I don’t think that the CEA Community Health Team as it exists is an actor that would do a lot in either of those scenarios and be very helpful for dealing with them.
“they also could do things like run prediction markets on people researching S-risk, to forecast the odds that they end up going crazy ”
If this is a real concern we should check if fear of hell often drove people crazy.
Every retrospective I know of has shown them to do a terrible job. Note the failures are not even obviously ideological. They have protected the normal sort of abuser. But they also protected Kathy Forth who was a serial false accuser (yes they banned her from some events but she was still active in EA spaces until her suicide).
Would you expect to see retrospectives of cases where they did a good job? If an investigation concludes that “X made these accusations about Y but we determined them to be meritless”, then there are good reasons for neither CEA nor X to bring further attention to those accusations by including them in a public retrospective. Or in cases where accusations are determined to have merit, it may still be that the victims don’t want the case to be discussed in public any more than strictly necessary. Or there may be concerns of a libel suit from the wrongdoer, limiting what can be said openly.
I am extremely, extremely against disposing of important-sounding EA institutions based off of popular will, as this is a vulnerability that is extremely exploitable by outsiders and we should not create precedent/incentives to exploit that vulnerability.
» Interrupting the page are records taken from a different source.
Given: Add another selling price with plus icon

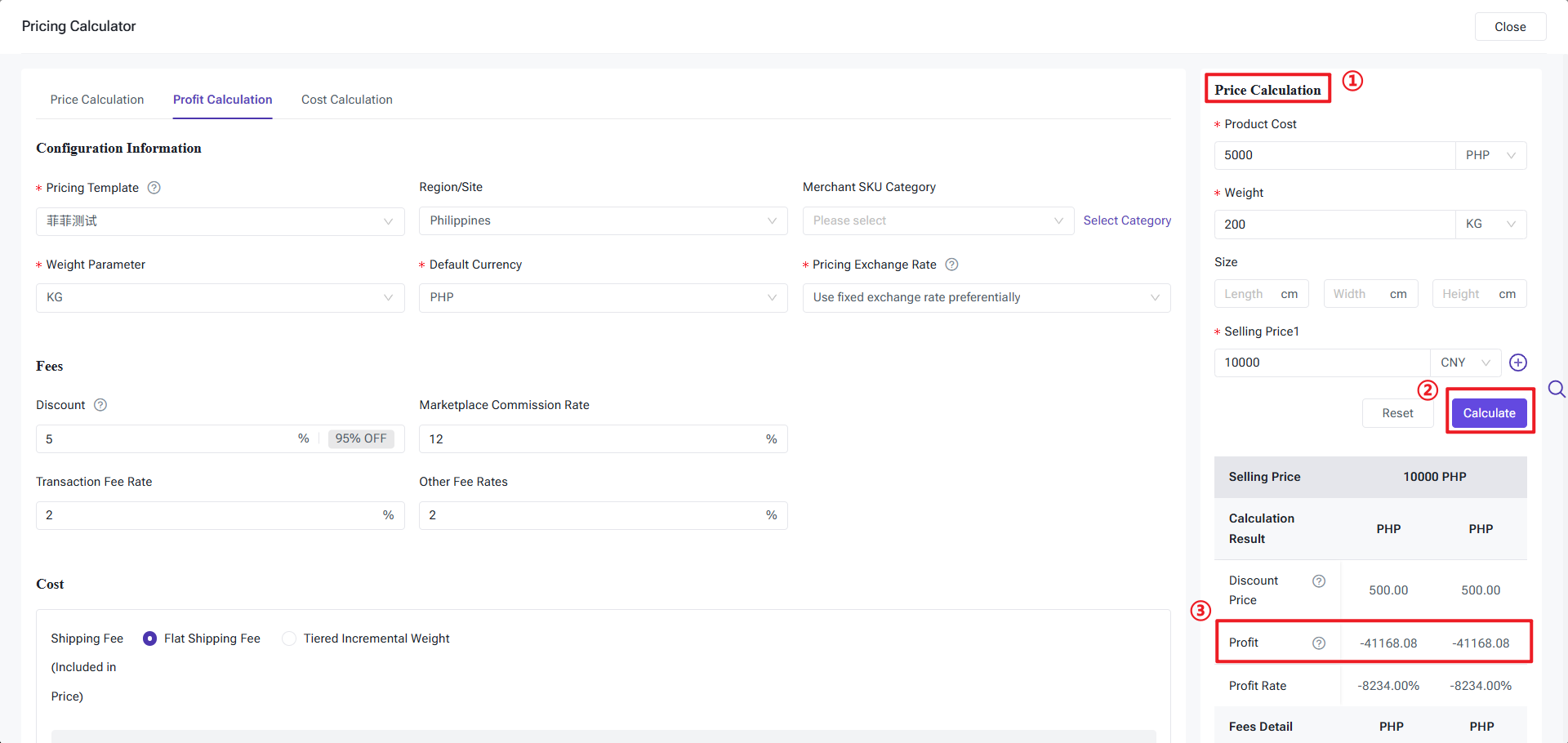Looking at the screenshot, I should [x=1517, y=363].
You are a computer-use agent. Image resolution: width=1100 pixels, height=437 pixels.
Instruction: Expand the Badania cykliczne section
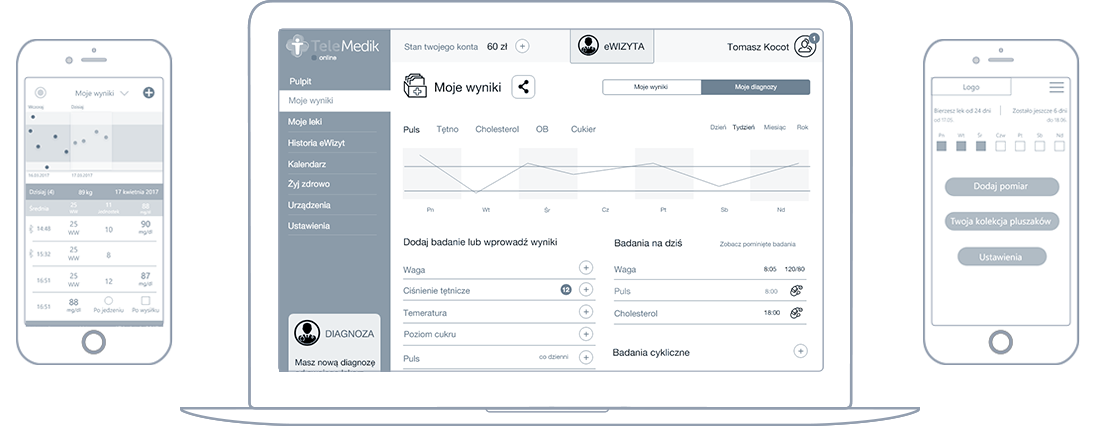(799, 351)
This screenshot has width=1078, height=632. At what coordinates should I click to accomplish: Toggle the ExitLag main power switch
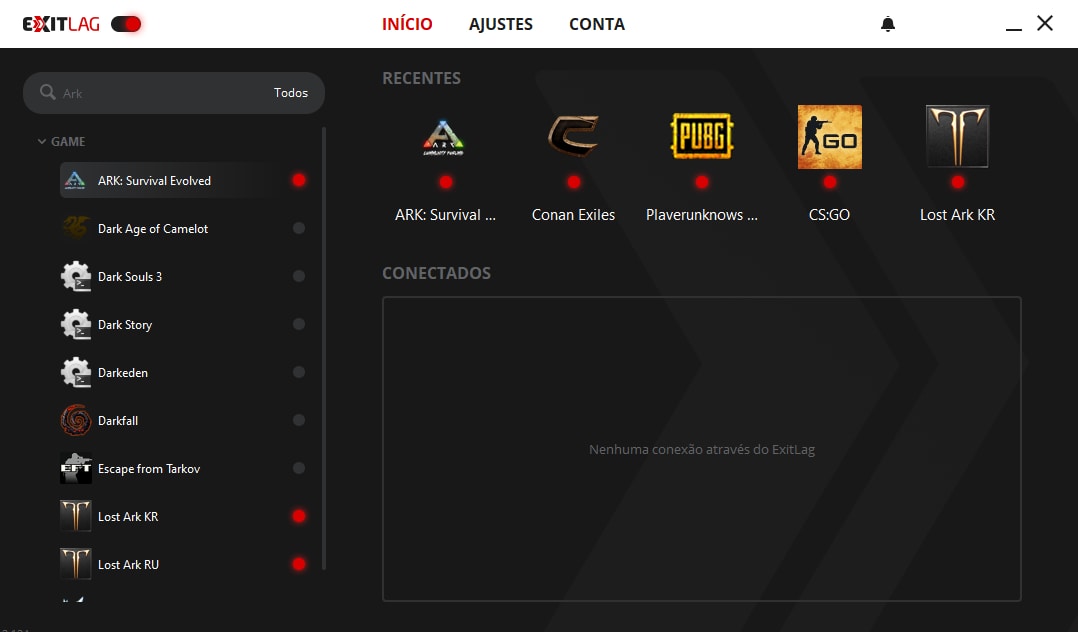coord(126,24)
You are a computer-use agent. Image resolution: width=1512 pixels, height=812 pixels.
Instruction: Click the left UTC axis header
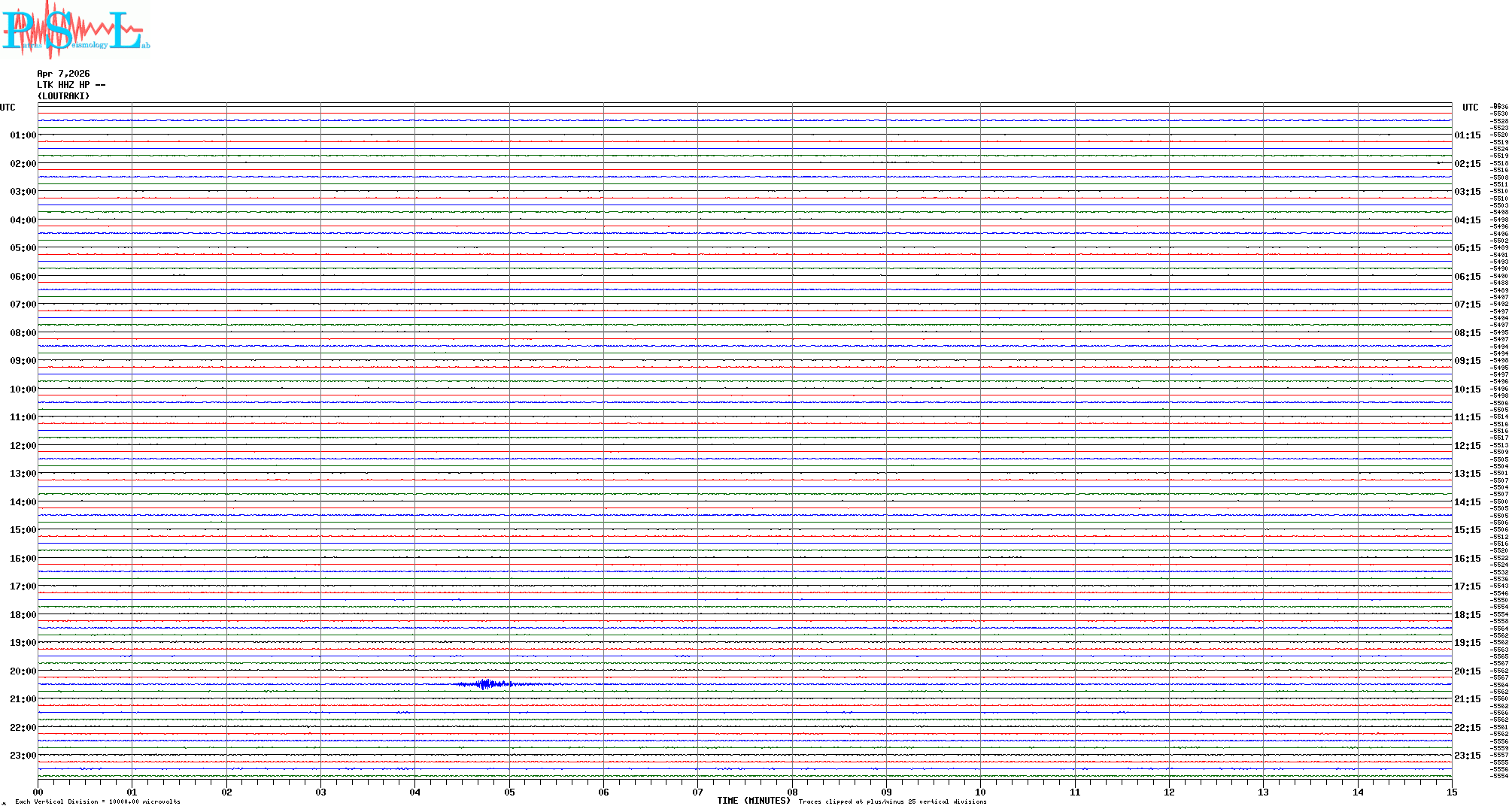click(x=8, y=108)
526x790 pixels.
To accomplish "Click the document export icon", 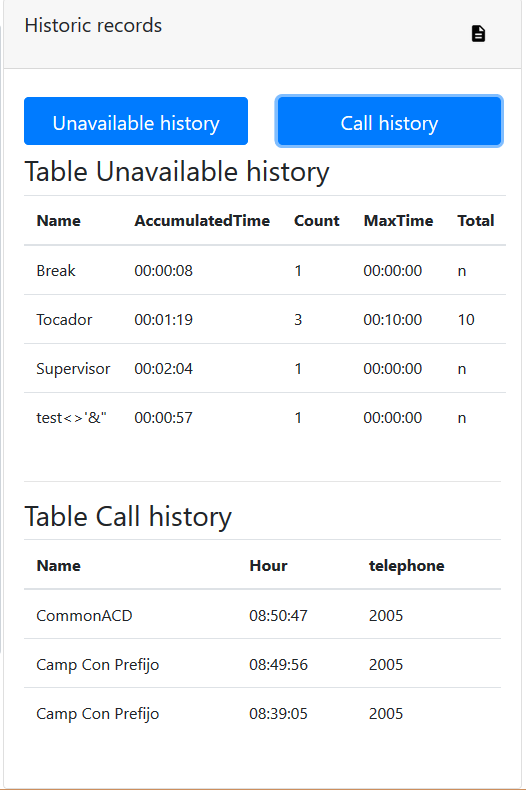I will click(478, 34).
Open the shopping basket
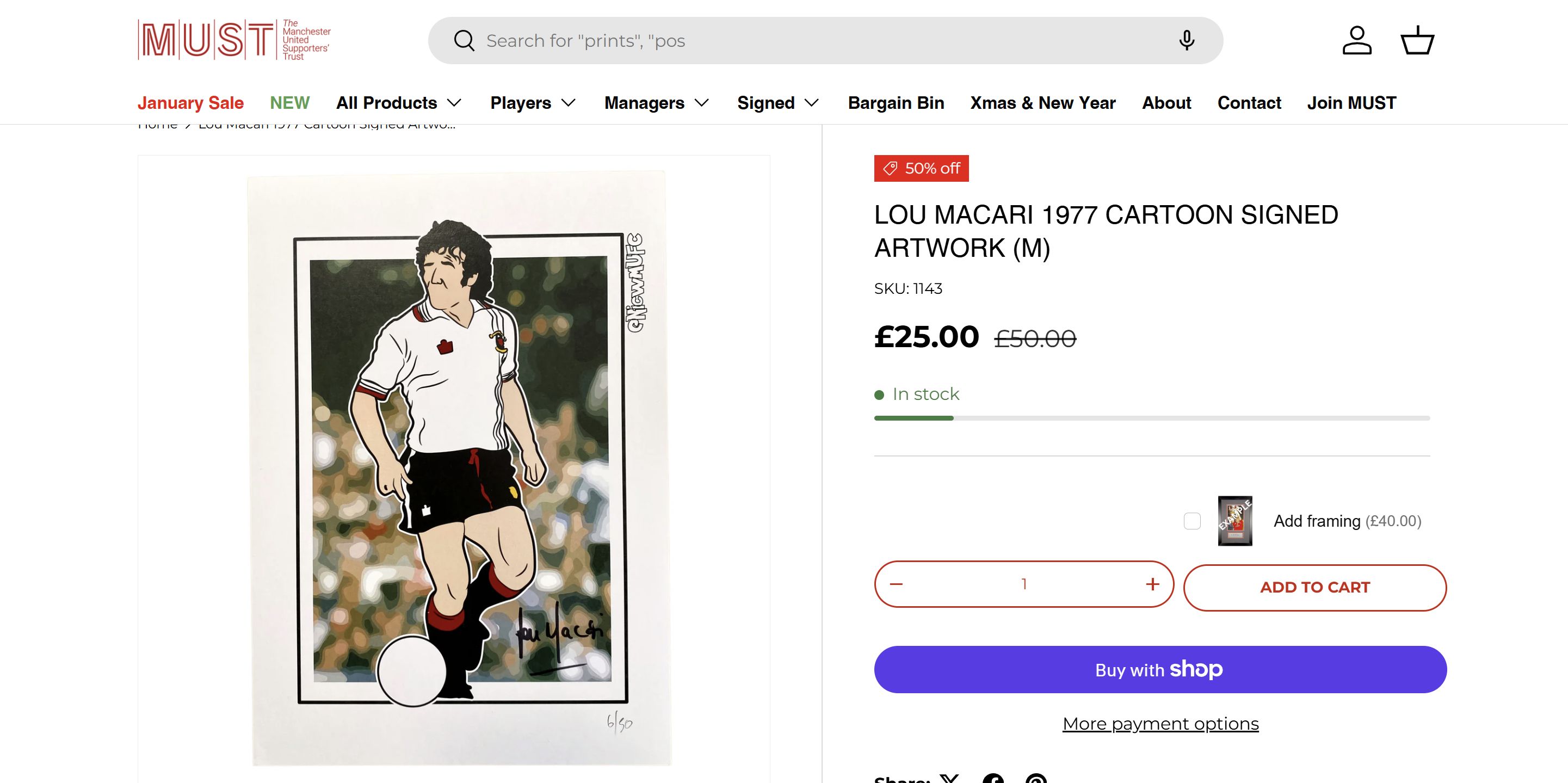This screenshot has height=783, width=1568. pos(1418,41)
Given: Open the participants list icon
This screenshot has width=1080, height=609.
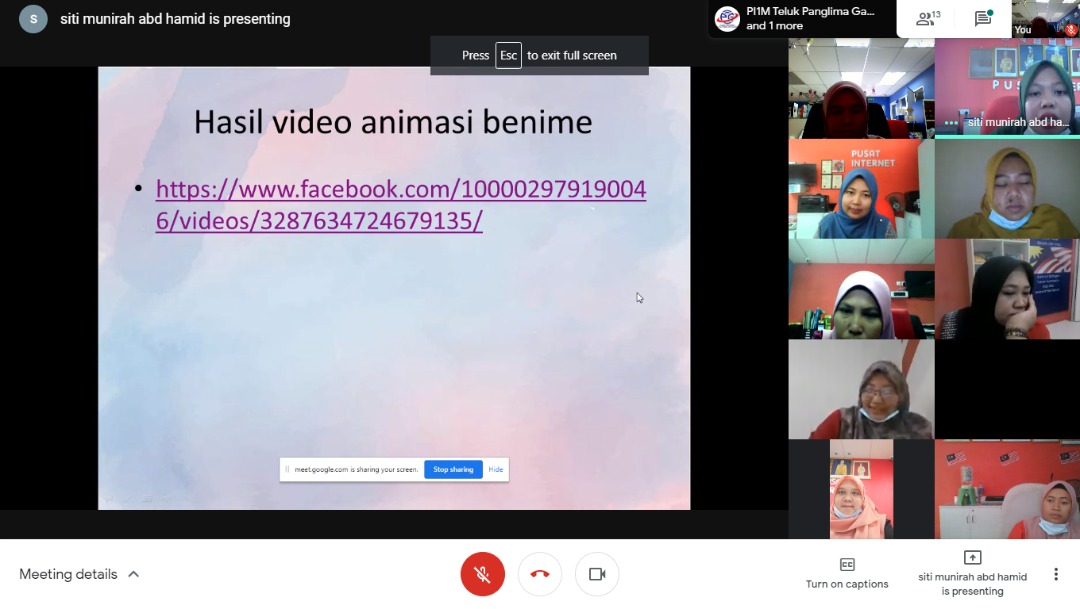Looking at the screenshot, I should [928, 18].
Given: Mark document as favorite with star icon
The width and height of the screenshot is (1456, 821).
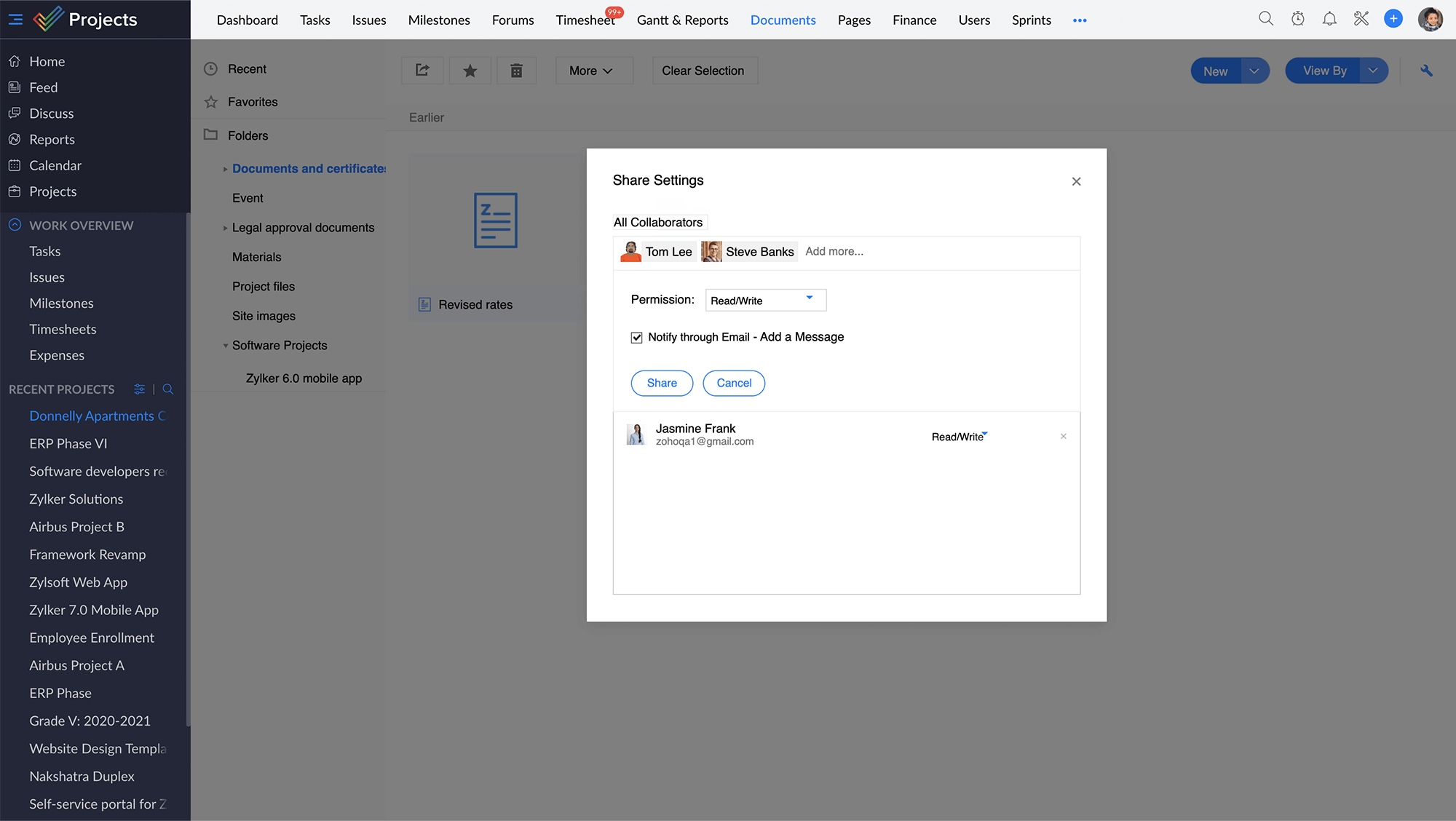Looking at the screenshot, I should [470, 71].
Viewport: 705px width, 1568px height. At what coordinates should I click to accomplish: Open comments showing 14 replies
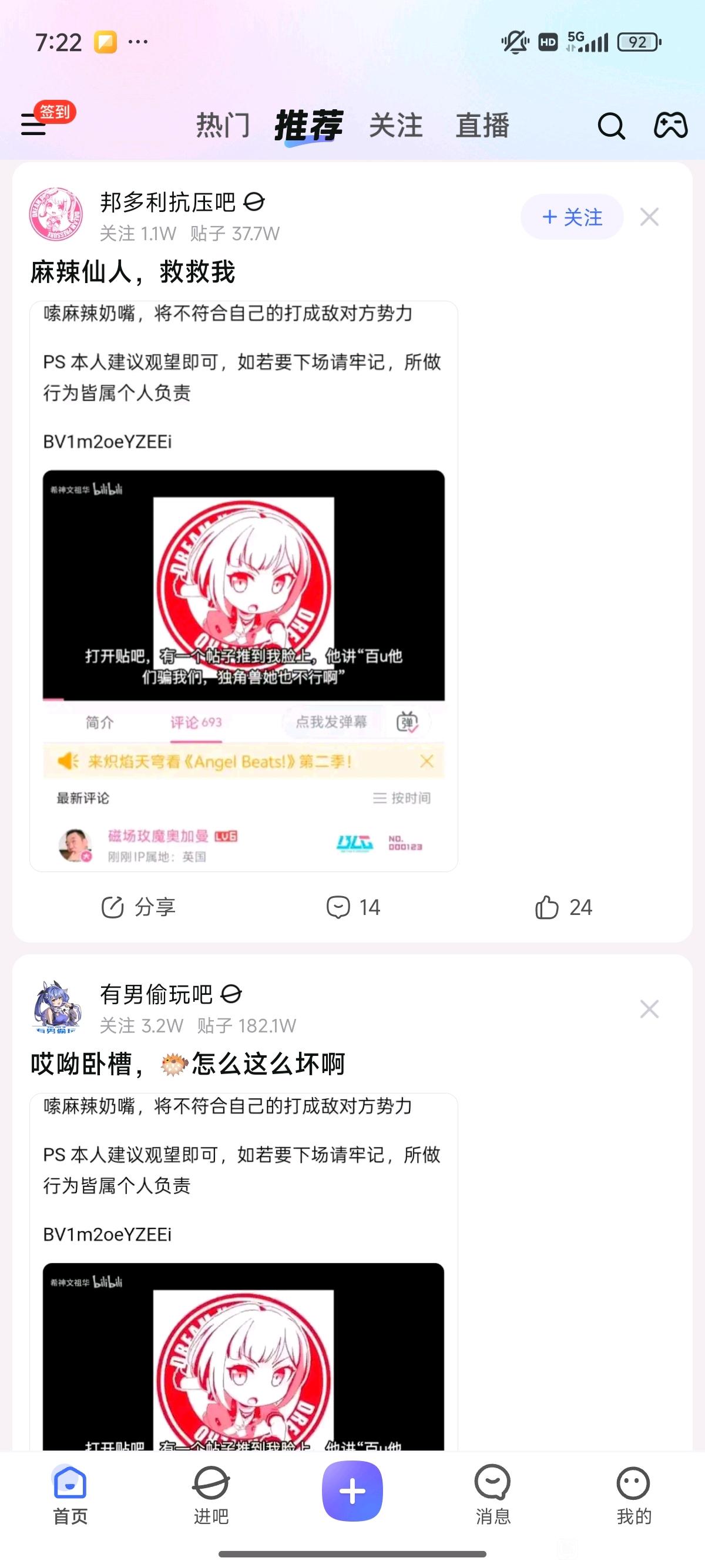(353, 907)
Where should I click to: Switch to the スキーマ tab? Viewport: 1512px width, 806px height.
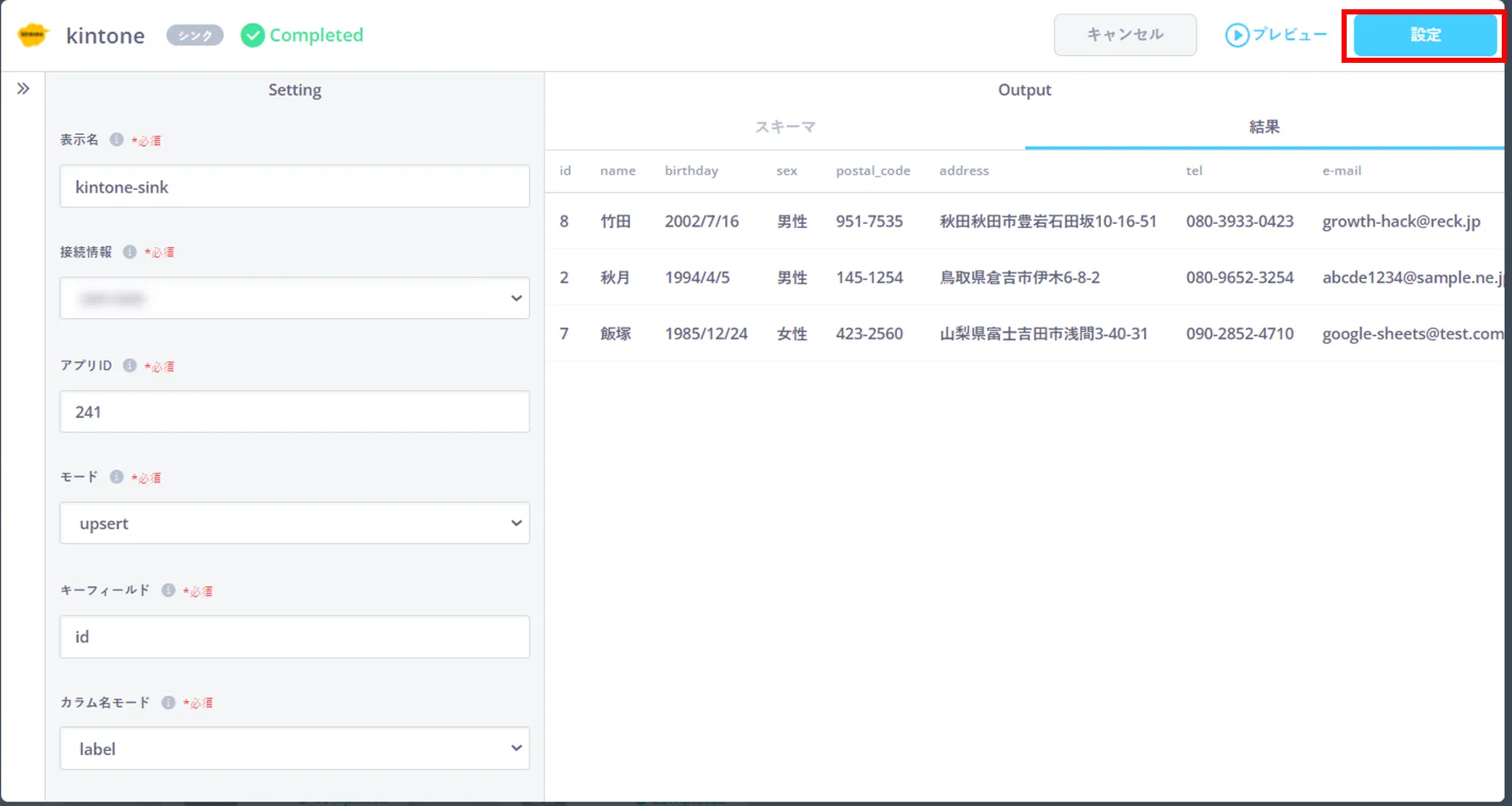pyautogui.click(x=784, y=127)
If I’m wrong about this specific case, it’s because of idiosyncratic details and because I didn’t do as much research on this particular org relative to other people here. If I was wrong in this specific case, it would be a very weak update against my stance that EA orgs should be robust against sudden public backlash, due to features specific to the Community health team, not a strong update that I’m wrong about the vulnerabilities. The vulnerability that I’m researching is a technical issue, which remains an external threat regardless of specific details about who-did-what, and all I can say about it here is that this internal conflict is a lot more dangerous than it appears to any of the participants initiating it.
This is a specific claim about what specific people should do
We’re basically doomed to continue talking past eachother here. You don’t seem to be willing to give tons of detail here about how, exactly, the Community Health And Special Projects team is too corrupt to function. I’m not willing to give tons of detail here about external threats that are vastly more significant than any internal drama within EA, which means I can’t explain the details demonstrating why external threats to EA actually dominate the calculus of how important is the Community Health And Special Projects team or whether it should be disbanded.